(Beginning of DATA)
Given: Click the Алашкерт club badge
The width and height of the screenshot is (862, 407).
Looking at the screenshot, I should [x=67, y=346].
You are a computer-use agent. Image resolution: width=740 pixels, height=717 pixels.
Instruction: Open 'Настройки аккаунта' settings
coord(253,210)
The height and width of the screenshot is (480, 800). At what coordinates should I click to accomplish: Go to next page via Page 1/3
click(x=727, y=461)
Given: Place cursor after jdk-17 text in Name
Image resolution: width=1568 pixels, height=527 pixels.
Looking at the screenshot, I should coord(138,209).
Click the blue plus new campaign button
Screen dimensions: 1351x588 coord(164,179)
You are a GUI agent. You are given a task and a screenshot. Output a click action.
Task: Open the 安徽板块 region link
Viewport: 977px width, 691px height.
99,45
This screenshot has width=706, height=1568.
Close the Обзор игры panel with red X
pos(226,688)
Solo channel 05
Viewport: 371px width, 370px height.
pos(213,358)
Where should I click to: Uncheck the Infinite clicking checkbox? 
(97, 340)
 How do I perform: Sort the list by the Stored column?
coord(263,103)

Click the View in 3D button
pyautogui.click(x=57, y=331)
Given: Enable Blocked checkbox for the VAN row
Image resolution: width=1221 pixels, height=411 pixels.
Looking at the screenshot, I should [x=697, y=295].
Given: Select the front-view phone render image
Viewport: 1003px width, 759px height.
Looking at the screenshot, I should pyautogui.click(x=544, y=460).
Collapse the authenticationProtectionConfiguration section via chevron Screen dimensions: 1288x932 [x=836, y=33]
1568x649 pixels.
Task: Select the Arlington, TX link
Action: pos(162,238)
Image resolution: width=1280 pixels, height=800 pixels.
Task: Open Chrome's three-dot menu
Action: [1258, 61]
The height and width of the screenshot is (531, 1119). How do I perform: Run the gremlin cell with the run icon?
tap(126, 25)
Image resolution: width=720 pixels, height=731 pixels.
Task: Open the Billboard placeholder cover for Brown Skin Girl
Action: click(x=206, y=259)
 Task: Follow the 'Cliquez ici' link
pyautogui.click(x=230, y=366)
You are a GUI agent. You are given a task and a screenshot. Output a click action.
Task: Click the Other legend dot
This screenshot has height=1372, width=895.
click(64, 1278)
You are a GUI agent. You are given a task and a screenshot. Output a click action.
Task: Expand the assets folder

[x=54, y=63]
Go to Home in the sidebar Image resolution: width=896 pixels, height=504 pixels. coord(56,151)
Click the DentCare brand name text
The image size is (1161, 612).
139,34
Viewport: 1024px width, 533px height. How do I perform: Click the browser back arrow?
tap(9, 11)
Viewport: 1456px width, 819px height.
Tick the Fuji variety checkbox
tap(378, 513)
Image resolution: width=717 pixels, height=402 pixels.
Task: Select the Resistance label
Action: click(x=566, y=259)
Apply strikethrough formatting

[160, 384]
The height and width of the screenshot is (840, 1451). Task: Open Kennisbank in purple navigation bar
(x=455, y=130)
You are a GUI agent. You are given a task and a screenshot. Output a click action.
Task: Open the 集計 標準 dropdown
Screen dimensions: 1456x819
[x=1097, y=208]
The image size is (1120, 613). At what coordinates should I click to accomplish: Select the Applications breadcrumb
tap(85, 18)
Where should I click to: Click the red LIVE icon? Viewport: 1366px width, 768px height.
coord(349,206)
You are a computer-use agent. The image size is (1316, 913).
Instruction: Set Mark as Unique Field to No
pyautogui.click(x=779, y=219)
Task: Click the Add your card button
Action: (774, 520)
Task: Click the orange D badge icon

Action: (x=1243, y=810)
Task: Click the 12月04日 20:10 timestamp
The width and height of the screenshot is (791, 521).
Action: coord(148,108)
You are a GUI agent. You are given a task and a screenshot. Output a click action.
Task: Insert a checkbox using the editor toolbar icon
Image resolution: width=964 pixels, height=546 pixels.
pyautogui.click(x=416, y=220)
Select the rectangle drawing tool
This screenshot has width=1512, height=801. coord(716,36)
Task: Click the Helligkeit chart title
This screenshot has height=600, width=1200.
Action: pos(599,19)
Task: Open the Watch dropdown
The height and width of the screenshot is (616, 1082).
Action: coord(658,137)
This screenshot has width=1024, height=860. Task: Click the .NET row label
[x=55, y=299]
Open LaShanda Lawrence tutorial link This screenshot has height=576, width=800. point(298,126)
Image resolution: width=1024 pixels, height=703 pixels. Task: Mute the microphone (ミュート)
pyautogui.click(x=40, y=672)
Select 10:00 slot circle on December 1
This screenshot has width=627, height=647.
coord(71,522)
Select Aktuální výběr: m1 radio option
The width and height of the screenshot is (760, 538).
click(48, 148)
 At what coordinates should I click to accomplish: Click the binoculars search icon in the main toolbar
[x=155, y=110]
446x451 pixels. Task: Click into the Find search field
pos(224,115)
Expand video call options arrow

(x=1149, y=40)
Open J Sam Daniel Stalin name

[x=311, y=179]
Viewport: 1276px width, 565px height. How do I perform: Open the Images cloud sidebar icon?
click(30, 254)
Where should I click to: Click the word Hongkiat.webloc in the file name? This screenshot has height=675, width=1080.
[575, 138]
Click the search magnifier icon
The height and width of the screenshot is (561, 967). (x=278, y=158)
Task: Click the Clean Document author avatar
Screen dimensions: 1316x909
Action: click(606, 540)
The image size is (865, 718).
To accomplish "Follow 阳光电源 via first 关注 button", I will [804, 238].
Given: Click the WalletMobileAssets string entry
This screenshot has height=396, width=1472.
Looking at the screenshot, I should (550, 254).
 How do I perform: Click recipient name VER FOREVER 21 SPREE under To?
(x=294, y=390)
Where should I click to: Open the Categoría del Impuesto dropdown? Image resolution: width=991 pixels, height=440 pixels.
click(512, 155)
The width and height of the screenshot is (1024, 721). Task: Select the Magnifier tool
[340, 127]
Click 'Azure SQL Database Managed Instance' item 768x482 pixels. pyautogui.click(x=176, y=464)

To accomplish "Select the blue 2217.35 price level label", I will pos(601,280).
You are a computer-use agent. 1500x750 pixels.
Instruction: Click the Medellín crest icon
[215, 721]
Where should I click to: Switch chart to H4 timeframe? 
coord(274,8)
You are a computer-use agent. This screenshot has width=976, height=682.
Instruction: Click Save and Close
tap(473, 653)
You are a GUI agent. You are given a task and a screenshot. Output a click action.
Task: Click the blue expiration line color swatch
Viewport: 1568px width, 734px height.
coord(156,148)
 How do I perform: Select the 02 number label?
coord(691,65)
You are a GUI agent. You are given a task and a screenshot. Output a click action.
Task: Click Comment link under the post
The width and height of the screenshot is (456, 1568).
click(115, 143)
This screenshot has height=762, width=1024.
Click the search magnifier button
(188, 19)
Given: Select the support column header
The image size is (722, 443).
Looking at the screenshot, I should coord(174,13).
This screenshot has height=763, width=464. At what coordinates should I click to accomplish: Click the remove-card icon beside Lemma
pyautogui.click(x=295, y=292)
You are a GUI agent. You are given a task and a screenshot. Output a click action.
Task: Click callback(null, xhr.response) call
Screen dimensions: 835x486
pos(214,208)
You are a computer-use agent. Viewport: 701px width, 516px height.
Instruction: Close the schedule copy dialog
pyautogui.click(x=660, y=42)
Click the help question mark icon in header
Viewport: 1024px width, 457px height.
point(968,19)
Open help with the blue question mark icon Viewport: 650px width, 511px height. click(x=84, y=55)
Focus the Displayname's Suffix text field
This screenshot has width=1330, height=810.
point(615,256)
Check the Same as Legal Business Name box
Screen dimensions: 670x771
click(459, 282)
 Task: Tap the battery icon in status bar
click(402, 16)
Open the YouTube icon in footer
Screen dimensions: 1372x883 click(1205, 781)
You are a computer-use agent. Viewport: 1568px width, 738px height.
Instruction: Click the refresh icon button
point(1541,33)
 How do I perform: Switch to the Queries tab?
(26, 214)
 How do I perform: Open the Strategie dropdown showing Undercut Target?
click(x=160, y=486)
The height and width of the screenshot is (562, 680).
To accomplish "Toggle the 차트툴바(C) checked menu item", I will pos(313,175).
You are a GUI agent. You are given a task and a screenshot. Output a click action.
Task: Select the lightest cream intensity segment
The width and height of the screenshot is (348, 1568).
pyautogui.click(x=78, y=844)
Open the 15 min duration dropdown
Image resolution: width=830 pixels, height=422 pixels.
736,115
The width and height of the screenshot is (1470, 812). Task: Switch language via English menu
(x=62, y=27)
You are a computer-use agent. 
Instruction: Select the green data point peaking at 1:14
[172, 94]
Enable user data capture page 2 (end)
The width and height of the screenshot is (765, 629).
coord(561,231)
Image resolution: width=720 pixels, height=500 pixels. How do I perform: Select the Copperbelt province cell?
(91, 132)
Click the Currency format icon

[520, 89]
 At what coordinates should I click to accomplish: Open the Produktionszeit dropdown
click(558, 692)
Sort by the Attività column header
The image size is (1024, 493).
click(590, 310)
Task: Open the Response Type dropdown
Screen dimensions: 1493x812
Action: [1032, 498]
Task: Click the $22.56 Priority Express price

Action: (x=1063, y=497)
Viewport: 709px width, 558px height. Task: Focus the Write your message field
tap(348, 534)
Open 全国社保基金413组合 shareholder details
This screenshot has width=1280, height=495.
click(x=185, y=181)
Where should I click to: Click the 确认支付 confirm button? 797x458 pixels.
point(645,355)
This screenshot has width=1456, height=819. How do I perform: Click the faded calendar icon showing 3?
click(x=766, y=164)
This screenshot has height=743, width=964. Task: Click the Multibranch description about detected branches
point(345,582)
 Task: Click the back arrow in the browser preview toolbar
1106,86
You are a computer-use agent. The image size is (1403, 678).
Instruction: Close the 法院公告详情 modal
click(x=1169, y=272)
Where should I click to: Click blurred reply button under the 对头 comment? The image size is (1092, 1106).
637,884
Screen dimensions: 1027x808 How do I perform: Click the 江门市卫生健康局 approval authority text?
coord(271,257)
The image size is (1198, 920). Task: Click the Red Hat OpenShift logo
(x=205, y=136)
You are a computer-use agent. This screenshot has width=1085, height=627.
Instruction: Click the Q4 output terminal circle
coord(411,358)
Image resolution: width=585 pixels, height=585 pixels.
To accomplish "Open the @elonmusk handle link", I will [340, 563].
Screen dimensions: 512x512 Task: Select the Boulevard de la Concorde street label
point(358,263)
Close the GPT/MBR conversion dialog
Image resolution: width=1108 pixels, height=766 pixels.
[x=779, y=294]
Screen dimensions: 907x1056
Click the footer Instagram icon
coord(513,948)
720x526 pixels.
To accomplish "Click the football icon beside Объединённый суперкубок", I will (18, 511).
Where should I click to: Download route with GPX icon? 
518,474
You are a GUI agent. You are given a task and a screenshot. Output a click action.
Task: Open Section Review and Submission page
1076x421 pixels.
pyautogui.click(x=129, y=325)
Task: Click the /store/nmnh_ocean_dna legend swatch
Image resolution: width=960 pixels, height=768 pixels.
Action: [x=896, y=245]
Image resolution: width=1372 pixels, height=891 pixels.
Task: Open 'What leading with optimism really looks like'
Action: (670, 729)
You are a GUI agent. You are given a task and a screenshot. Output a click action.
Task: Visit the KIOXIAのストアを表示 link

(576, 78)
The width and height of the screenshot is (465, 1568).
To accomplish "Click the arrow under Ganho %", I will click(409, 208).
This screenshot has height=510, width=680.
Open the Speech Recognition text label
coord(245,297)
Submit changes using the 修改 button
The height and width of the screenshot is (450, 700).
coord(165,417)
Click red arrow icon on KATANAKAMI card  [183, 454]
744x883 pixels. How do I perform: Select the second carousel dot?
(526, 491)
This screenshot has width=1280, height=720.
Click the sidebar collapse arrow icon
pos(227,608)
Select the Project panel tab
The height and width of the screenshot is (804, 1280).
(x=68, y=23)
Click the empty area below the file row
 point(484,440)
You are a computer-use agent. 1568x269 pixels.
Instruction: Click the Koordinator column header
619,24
(End of DATA)
* EXERCISE PROMPT: Reproduce each line of the data containing the word "legend".

* OUTPUT FOR THIS EXERCISE:
Task: Click the Other legend dot
Task: Click the /store/nmnh_ocean_dna legend swatch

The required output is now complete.